## begin Quoted text

Olympian skier to speak at Best Friends Utah

Oct 14, 2019 15h15 ● By Jenniffer Wardell

Holly Flanders at the 1984 Sarajevo Olympics. (Photo courtesy Holly Flanders)

By Jenniffer Wardell | [email protected]

Lessons learned on the slopes can help shape the rest of your life. 

That’s the message of Holly Flanders, a former World Cup downhill ski racer who went on to ski at the Olympics. She’ll share her insights during a breakfast presentation Oct. 3 from 8:30 to 10 a.m. at Best Friends Utah (2005 S. 1100 East). The event, sponsored by Best Friends Animal Society and the Sugar House Chamber of Commerce, will highlight how insights Flanders learned during her skiing career can help anyone achieve success. 

“I want to inspire people to be the very best they can,” she said. “They’ll have the opportunity to get to the next level in their life, up their game, get focused on what they want to do, get clear and get inspired.” 

She knows firsthand how difficult that journey can be. 

“When I was 18, a ski coach commented that I skied like ‘a bag of bolts’ during a ski race,” she said. “I went on to win three World Cups.” 

It’s a level of success even a young Flanders didn’t know she’d reach. As a child in New Hampshire, skiing was simply a common weekend activity for her family. They decided together to join the local ski club and go to races, and it was actually an older sister who first decided she wanted to become a professional skier.

## end Quoted text

▶ [What is being asked]
Translate into French this sentence from the article about Holly Flanders: "Lessons learned on the slopes can help shape the rest of your life."

## begin Data lines

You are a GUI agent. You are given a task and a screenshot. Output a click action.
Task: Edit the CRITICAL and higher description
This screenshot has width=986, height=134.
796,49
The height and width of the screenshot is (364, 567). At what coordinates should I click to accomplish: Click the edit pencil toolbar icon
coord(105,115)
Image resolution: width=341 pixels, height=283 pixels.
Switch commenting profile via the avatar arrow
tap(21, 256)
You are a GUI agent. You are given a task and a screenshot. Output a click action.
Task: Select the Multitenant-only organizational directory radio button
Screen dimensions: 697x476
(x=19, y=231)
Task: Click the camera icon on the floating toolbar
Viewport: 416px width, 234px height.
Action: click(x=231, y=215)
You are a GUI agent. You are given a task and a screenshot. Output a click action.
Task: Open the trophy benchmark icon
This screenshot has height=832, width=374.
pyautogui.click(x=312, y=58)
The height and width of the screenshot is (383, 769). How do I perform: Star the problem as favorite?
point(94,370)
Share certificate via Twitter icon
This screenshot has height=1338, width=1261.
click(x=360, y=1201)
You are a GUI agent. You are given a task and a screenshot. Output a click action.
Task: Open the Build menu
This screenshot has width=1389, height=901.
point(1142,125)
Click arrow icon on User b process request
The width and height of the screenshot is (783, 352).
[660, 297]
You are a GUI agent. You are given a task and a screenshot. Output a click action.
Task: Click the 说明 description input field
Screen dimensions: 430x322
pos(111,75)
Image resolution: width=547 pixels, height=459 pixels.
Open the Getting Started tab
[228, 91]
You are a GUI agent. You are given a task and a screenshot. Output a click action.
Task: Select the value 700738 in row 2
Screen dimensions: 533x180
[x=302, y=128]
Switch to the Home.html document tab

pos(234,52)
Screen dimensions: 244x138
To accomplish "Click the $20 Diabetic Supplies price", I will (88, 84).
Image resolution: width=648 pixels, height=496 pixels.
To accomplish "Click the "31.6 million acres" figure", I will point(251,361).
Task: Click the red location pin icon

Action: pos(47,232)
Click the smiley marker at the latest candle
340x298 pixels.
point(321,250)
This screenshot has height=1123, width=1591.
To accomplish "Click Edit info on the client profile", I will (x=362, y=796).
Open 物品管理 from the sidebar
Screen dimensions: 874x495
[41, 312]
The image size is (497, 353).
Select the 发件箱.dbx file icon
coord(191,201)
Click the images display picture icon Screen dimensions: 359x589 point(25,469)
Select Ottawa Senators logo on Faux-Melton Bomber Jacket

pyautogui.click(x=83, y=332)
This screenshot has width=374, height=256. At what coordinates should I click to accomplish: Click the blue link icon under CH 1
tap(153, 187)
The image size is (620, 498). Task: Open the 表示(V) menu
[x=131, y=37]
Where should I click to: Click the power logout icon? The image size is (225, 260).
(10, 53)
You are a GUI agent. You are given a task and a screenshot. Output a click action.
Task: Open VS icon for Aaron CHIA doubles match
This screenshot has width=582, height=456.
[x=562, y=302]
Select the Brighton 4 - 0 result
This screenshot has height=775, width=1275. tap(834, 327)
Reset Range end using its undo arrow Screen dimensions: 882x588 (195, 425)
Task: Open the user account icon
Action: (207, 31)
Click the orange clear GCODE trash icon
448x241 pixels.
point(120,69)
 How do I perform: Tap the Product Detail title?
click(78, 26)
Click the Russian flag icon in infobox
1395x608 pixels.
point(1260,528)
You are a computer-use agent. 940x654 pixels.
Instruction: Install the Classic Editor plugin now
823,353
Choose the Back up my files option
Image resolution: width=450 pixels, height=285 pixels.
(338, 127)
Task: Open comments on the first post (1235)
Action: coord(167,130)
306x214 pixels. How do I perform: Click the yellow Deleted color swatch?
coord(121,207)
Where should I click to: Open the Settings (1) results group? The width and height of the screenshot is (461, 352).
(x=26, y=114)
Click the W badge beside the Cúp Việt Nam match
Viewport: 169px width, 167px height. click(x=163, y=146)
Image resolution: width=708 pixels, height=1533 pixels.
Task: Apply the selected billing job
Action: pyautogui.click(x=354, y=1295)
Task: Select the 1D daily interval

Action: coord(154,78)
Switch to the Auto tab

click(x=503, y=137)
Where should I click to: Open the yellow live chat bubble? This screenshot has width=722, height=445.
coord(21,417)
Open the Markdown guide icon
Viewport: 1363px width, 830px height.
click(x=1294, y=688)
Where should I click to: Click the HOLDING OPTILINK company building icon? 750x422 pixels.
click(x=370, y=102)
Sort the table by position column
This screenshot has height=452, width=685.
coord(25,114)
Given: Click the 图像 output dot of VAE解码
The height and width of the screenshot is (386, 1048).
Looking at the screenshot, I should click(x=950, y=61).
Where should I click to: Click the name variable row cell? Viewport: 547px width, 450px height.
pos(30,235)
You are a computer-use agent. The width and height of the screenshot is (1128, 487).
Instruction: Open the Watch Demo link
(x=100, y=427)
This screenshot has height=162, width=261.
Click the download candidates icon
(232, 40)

## end Data lines

▶ [Solution]
Les leçons apprises sur les pistes peuvent aider à façonner le reste de votre vie.